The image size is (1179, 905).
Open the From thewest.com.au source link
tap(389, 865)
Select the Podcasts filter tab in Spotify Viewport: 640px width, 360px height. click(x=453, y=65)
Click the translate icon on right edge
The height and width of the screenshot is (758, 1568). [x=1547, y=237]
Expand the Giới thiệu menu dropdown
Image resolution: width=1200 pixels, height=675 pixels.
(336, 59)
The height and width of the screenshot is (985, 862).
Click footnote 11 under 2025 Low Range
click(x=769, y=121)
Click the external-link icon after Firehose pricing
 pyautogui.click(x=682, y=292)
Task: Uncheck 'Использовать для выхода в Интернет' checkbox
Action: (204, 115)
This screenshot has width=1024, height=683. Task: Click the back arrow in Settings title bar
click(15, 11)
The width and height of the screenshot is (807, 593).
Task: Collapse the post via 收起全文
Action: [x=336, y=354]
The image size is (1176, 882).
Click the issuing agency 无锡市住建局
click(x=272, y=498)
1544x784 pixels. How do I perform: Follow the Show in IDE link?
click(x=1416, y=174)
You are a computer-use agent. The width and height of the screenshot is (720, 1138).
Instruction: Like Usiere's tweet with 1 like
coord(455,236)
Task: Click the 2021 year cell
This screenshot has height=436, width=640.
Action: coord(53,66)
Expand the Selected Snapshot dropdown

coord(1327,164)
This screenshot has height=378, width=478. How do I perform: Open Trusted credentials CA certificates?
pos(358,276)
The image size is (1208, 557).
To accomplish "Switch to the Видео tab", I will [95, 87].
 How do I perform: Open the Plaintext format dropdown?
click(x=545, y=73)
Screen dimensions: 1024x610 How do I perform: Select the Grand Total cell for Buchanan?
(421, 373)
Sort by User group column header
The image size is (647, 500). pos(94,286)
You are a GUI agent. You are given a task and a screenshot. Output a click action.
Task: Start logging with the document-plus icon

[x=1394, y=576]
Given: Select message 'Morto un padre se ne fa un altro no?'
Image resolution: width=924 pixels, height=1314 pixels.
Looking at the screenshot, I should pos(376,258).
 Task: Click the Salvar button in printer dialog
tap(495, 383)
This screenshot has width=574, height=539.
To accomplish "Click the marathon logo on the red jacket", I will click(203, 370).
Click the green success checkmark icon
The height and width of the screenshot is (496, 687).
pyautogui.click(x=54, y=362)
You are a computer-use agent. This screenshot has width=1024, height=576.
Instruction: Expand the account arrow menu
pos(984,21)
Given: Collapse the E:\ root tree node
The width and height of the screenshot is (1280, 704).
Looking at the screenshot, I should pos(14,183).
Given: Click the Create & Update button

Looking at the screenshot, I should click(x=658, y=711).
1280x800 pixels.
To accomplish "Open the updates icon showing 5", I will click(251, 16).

__________________________________________________

Problem description:
Across the whole listing above, determine how many lines hold the word "computer". Only that number is wanted.

Task response:
2